The Decida Emotion Wheel TM® is helpful, because our brain needs words and language to be able to think through and organise new ideas. Saying you’re furious is OK, but knowing that it is the most extreme form of anger helps us think about fury in a new way. Language and intensity levels work together to become a conceptual framework that allows us to better understand and manage emotion.

It’s also helpful when we have to use words to better communicate with each other about how we are feeling. Saying you’re happy is good, but how happy?
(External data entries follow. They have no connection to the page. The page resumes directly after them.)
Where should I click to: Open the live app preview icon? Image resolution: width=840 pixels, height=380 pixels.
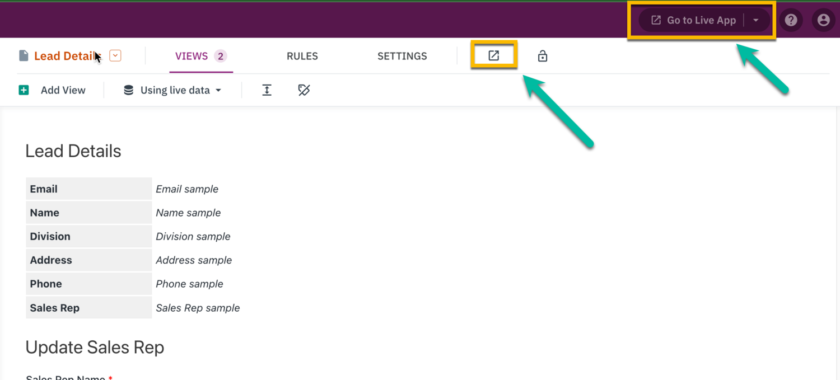pyautogui.click(x=493, y=55)
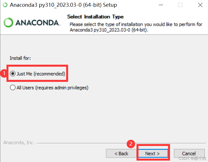Click the greyed-out maximize window button

coord(180,5)
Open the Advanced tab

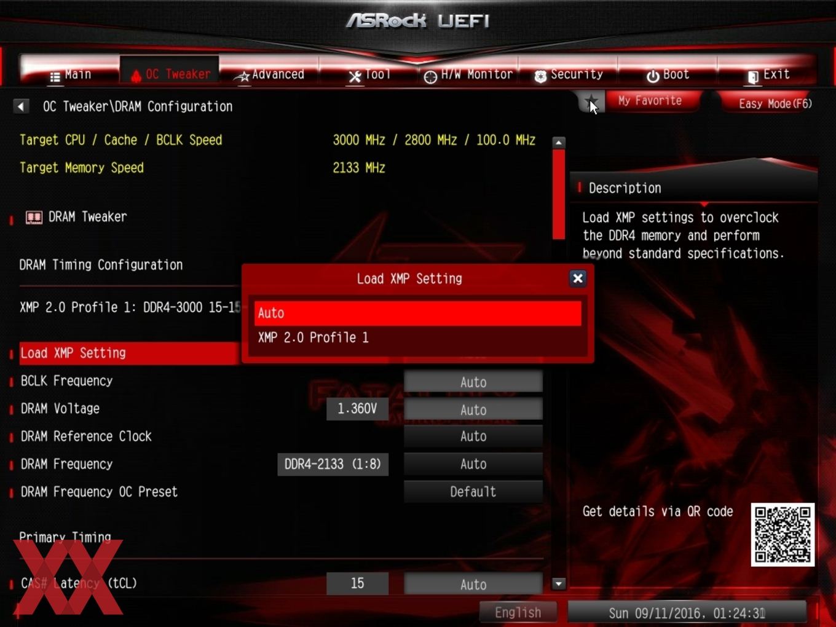coord(269,74)
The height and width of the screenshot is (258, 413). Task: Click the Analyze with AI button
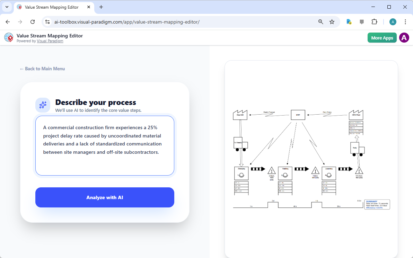[105, 197]
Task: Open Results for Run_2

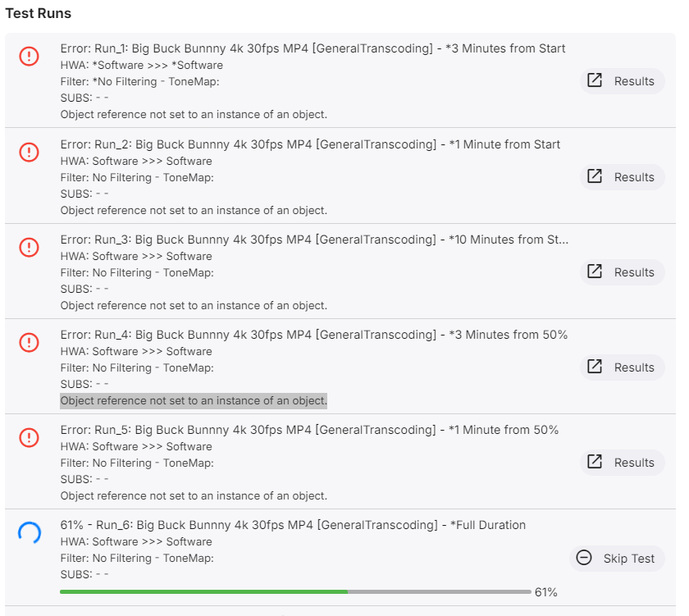Action: [623, 176]
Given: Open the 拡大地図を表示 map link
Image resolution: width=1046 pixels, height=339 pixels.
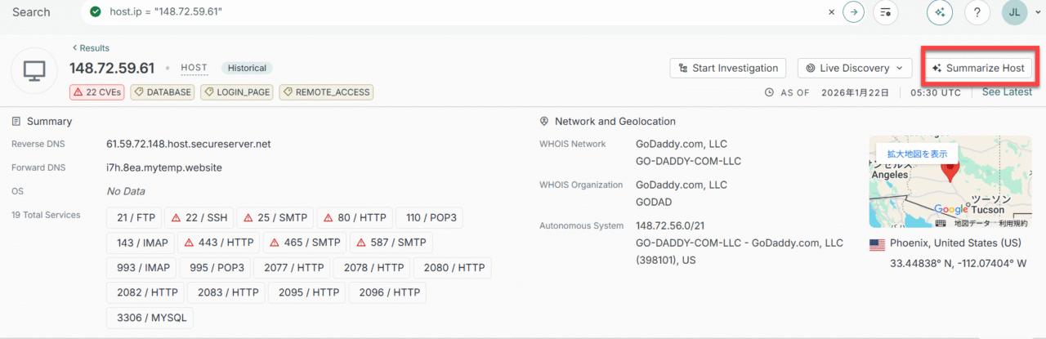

Being able to say “peaceful” is more descriptive and better articulates your emotional state to others.

Similarly, apprehensive intuitively suggests low level anxiety, frustrated medium level anger, and disappointed only a little bit sad.
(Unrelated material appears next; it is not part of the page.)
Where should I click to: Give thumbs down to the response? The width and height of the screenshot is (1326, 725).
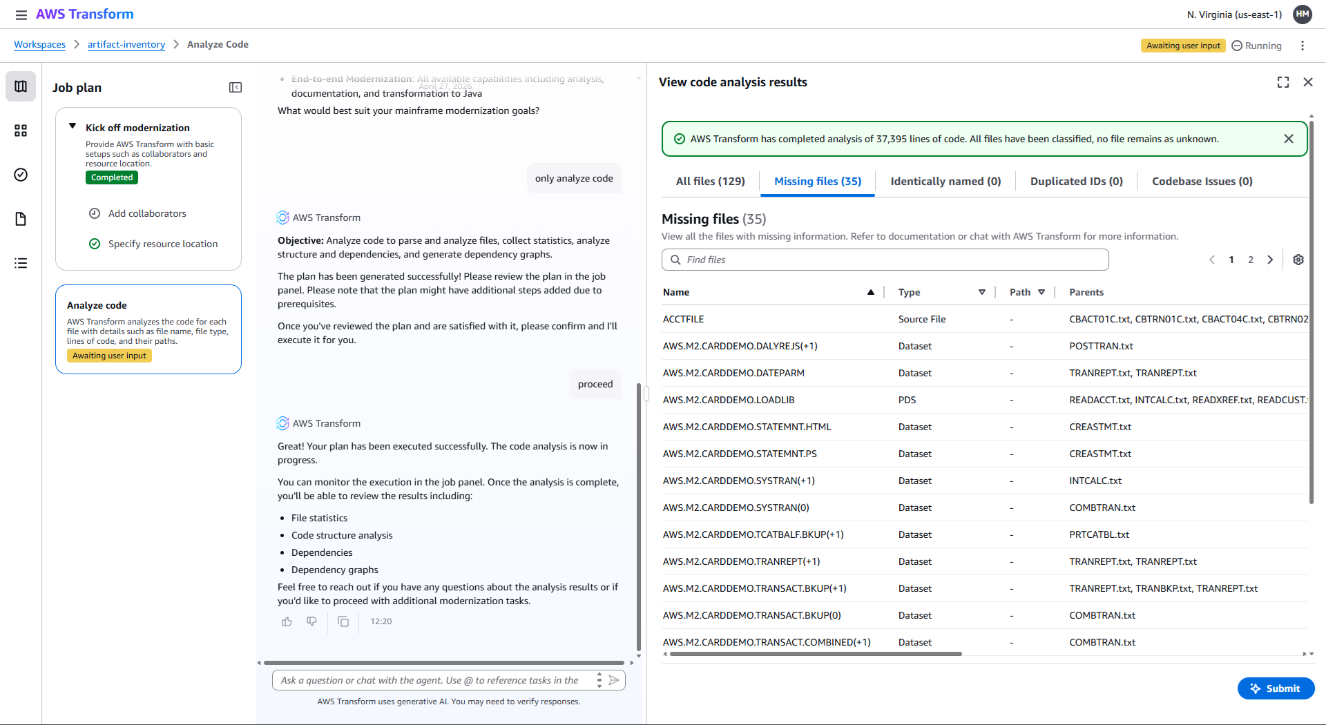pyautogui.click(x=312, y=621)
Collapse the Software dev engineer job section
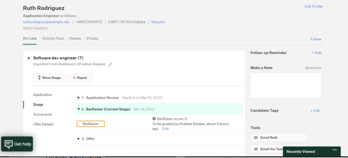The image size is (348, 158). click(x=29, y=58)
Often when we don’t want to get into a big conversation about how we’re feeling, we say:

“fine” or “good”.

It’s kind of code for, “I have no interest in telling you how I feel” or “I have no idea, please don’t make me think about it – I’ve got too much to do”. This is learnt behaviour because often when we do say how we are feeling, we simply use the high level emotional descriptors (happy, sad, angry, anxious, scared or excited), making people feel like they need to ask further questions to make sure we’re okay on account of these high level emotional descriptions failing to indicate how intense you are feeling that particular emotion. If you don’t indicate intensity, people will usually assume a more extreme feeling than you’re actually experiencing. Therefore, to communicate a feeling without prompting an unwanted inquisition, use words that better articulate feeling and intensity.

Dialling It Up and Down

It’s important to note that somewhere in the third level of each emotion (hopeless, irritated, cheerful, worried, energetic and threatened) we seem to lose the ability to have influence over our emotions, and they completely take control of our thoughts and actions. Our rational, conscious brain checks out, and the more intense emotions run the show for a while. This can be helpful when needing to escape from a lion, but not as useful or helpful in today’s society.
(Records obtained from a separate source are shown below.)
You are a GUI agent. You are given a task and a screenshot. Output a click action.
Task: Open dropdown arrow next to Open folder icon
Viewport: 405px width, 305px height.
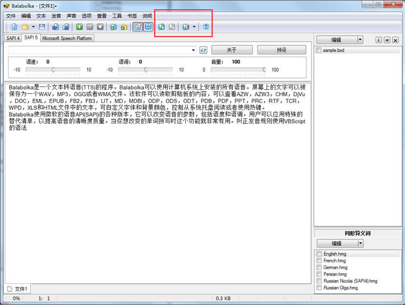[x=33, y=27]
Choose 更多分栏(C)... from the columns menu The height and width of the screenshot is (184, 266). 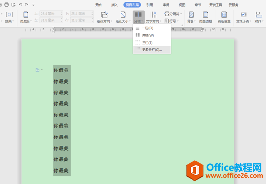pos(152,50)
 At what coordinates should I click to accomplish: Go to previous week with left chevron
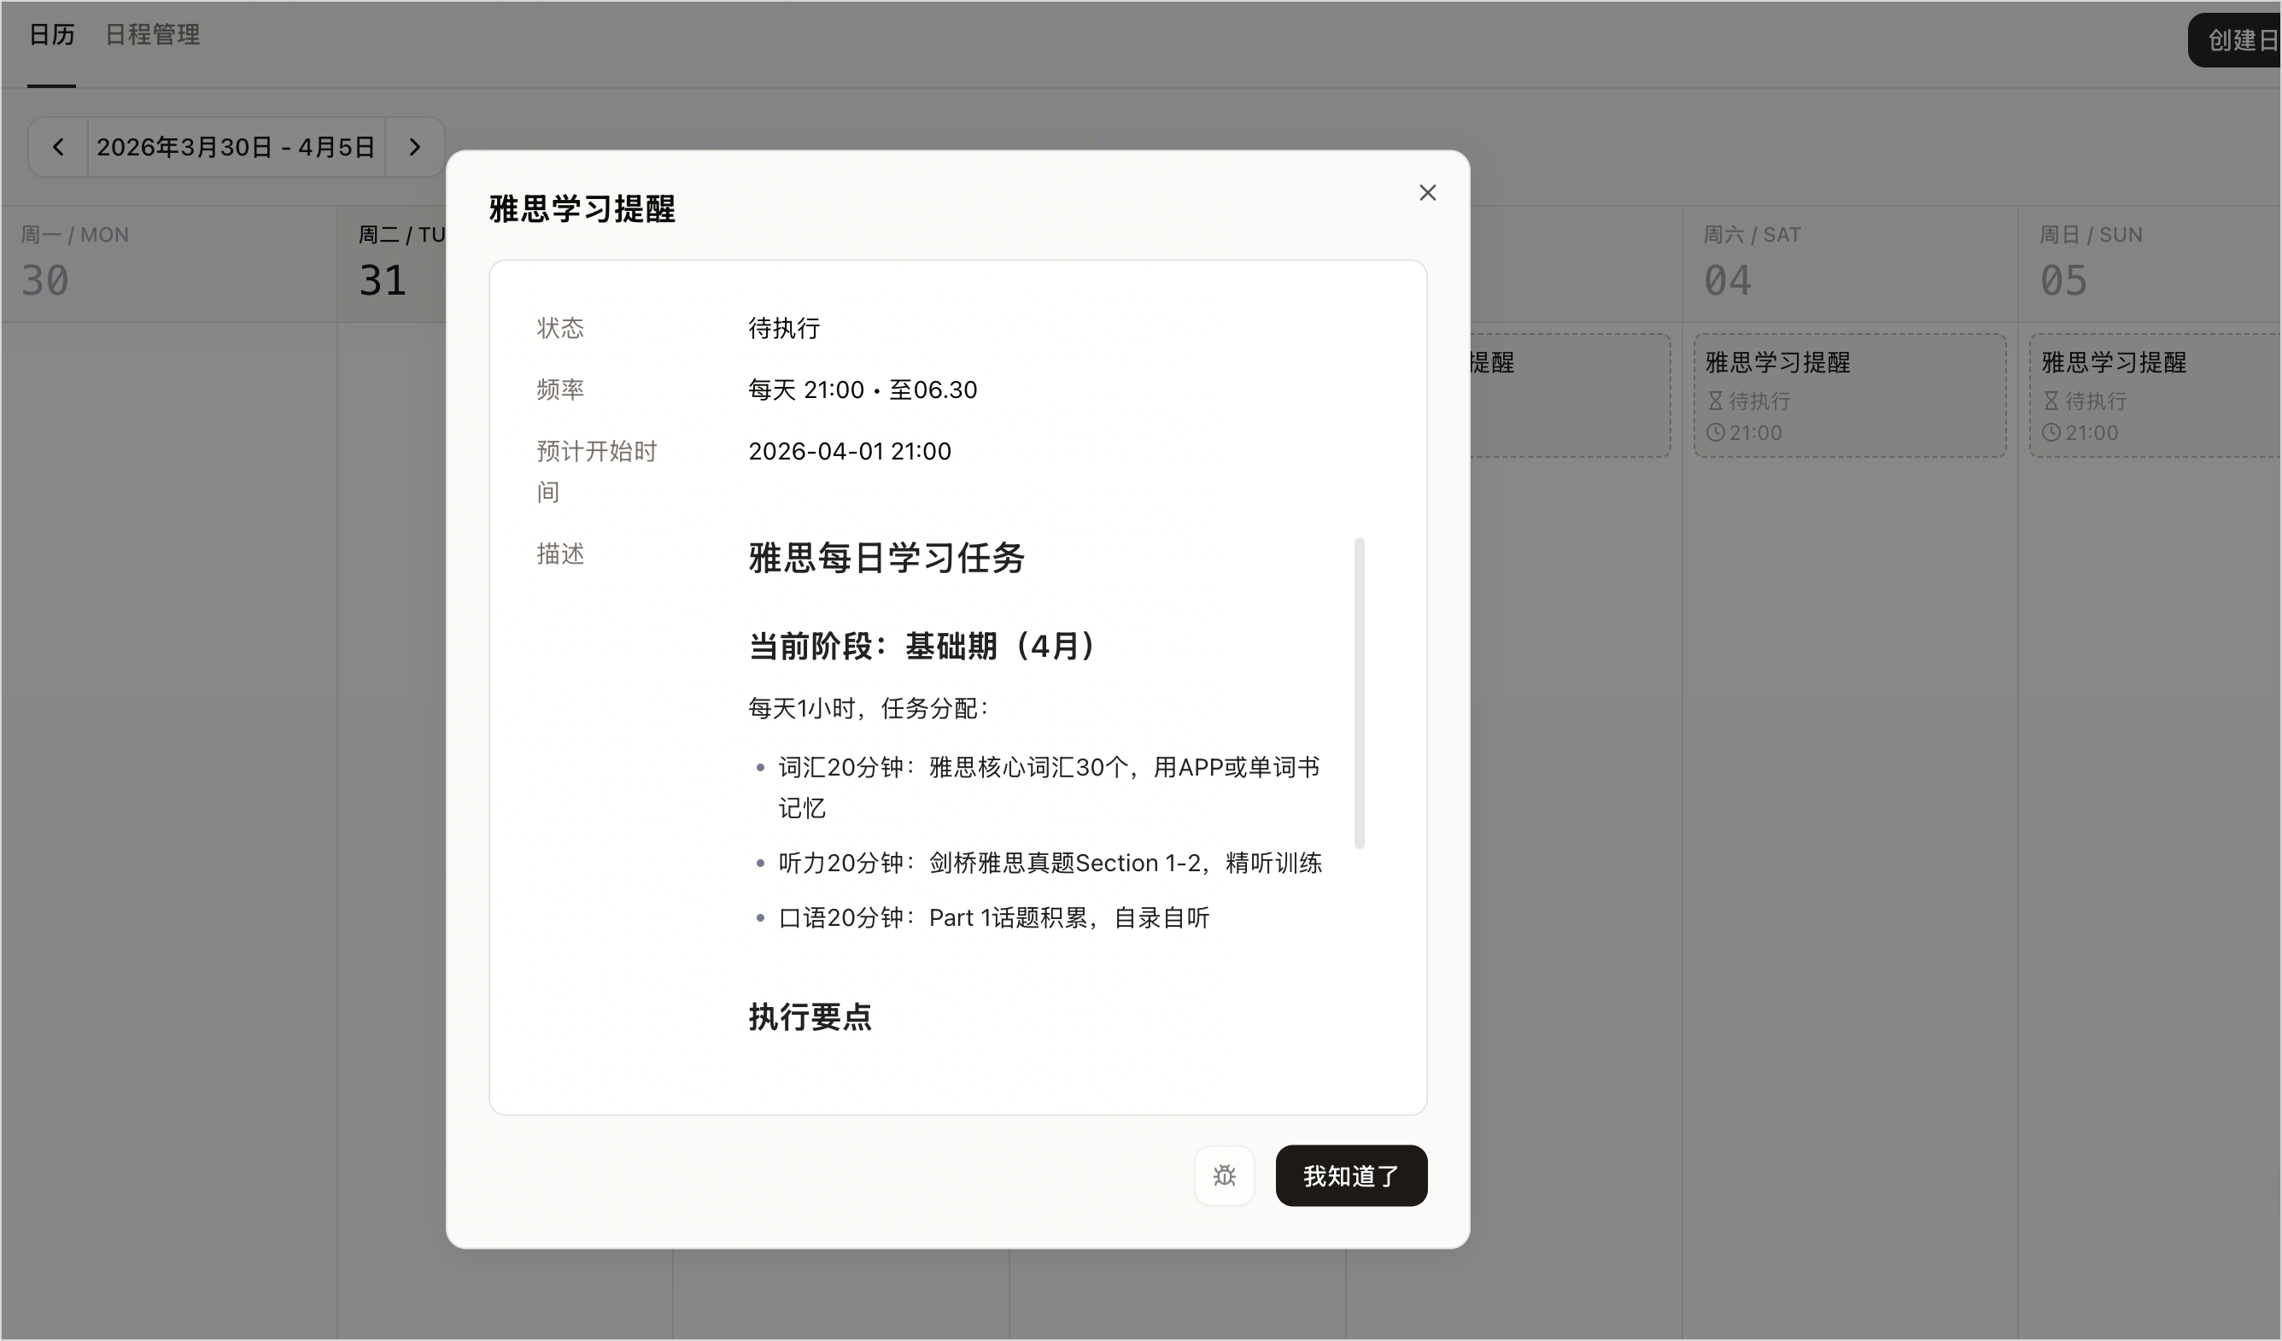click(x=58, y=147)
The other handy thing about the Decida Emotion WheelTM®, is that we can start talking about “dialling it up and down”. This helps when managing emotion in ourselves and others, and is the starting point to build empathy with how others are feeling.

We can use the idea of emotional intensity to help us move up and down the scale as necessary. All high intense emotions mean that you’re not really doing any conscious thinking anymore. Emotion has flooded your brain and your rational self has checked out. Simply knowing that you can ‘dial it back’ from overwhelmed to apprehensive helps acknowledge your emotion, articulate it, and stay more in control of your thoughts and actions.

To help others dial it back, choosing a less intense emotion to feel with them is a key to having empathy and building rapport. If someone is experiencing anxiety at an intensity level of panic or overwhelm, choose to be consciously concerned with them about the source of their anxiety. They’ll then likely feel safe enough to dial it back to apprehensive, which is an intensity level that is much easier to manage. When we feel like we’ve been heard and understood, our emotions naturally become less intense. The key is being able to identify what emotion they are experiencing, and what it is exactly they are being emotional about (hint: it’s not always what they say it is at first). This is empathy in action.